* REQUIREMENT
Can you reproduce the Rescue 911 blog post below word for word, from start to finish?

Monday, June 25, 2007

Rescue 911

Dakota and I in the dry river bed

We used to enjoy the TV show Rescue 911 which ran from 1989 to 1996. William Shatner narrated this informational series of true stories before television became over run with reality shows. Real life heroes who rescue others in peril are always interesting subjects.

I work in a rehabilitation hospital that has no emergency department. There are no physicians in the building after rounds are finished each weekday. If one of our patients experiences a medical emergency, we have to call 911 and request an ambulance to rush them to the acute care site. But I have seen the staff perform some real life rescues in the past couple of weeks.

Raccoon rescue

I drove in the parking lot last week and heard an awful racket in the storm sewer. I thought a fledgling may have fallen in the grate and could not see what was making the noise. At noon we discovered a distressed baby raccoon perched above the water. It had crawled through a drainage pipe and did not have enough room to turn around. The edges of the storm sewer cover had been paved over and there seemed to be no way to rescue the little animal.
Someone called security and before long, a number of able men put their heads together and planned the rescue. A truck and rope loosened the grate and someone found a log that gave the little raccoon a route to safety. A pail was put below the pipe in case it jumped in the water.
The terrified creature did land in the water and as it was lifted out, jumped back in the pipe, this time head first, and exited the way it had come in. Success!

Tadpole rescue

The river is so low now that there are many pools of water separated from any water flow. The heat of the past week is drying up these shallow puddles very quickly. Many minnows and developing tadpoles are competing for diminishing amounts of water. The herons and raccoons are having an easy time finding food. One of my work mates decided to scoop up some of the larger tadpoles and move them to deeper pools of water. There were a number of them stuck in the mud, but they did revive when they were relocated. There are many frogs and toads out sunning at noon who are able to hop to water, and there will be tadpoles that develop to maturity without our help. But it is gratifying to give a few more a chance of survival.

* COLLECTED MATERIAL
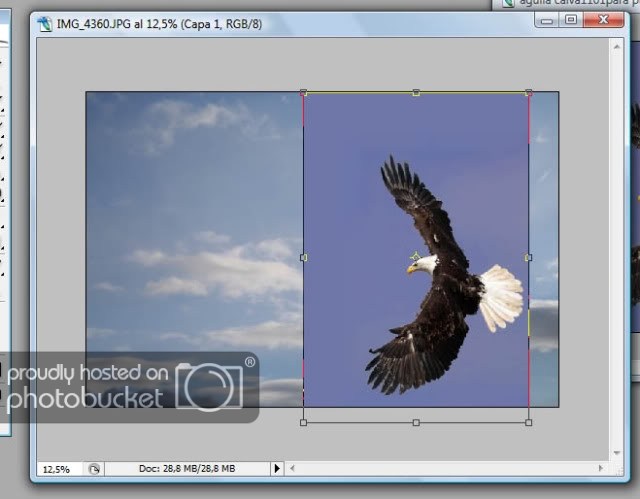Click the bottom-right transform corner handle
This screenshot has height=499, width=640.
coord(528,422)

* TASK OUTPUT
Monday, June 25, 2007

Rescue 911

Dakota and I in the dry river bed

We used to enjoy the TV show Rescue 911 which ran from 1989 to 1996. William Shatner narrated this informational series of true stories before television became over run with reality shows. Real life heroes who rescue others in peril are always interesting subjects.

I work in a rehabilitation hospital that has no emergency department. There are no physicians in the building after rounds are finished each weekday. If one of our patients experiences a medical emergency, we have to call 911 and request an ambulance to rush them to the acute care site. But I have seen the staff perform some real life rescues in the past couple of weeks.

Raccoon rescue

I drove in the parking lot last week and heard an awful racket in the storm sewer. I thought a fledgling may have fallen in the grate and could not see what was making the noise. At noon we discovered a distressed baby raccoon perched above the water. It had crawled through a drainage pipe and did not have enough room to turn around. The edges of the storm sewer cover had been paved over and there seemed to be no way to rescue the little animal.
Someone called security and before long, a number of able men put their heads together and planned the rescue. A truck and rope loosened the grate and someone found a log that gave the little raccoon a route to safety. A pail was put below the pipe in case it jumped in the water.
The terrified creature did land in the water and as it was lifted out, jumped back in the pipe, this time head first, and exited the way it had come in. Success!

Tadpole rescue

The river is so low now that there are many pools of water separated from any water flow. The heat of the past week is drying up these shallow puddles very quickly. Many minnows and developing tadpoles are competing for diminishing amounts of water. The herons and raccoons are having an easy time finding food. One of my work mates decided to scoop up some of the larger tadpoles and move them to deeper pools of water. There were a number of them stuck in the mud, but they did revive when they were relocated. There are many frogs and toads out sunning at noon who are able to hop to water, and there will be tadpoles that develop to maturity without our help. But it is gratifying to give a few more a chance of survival.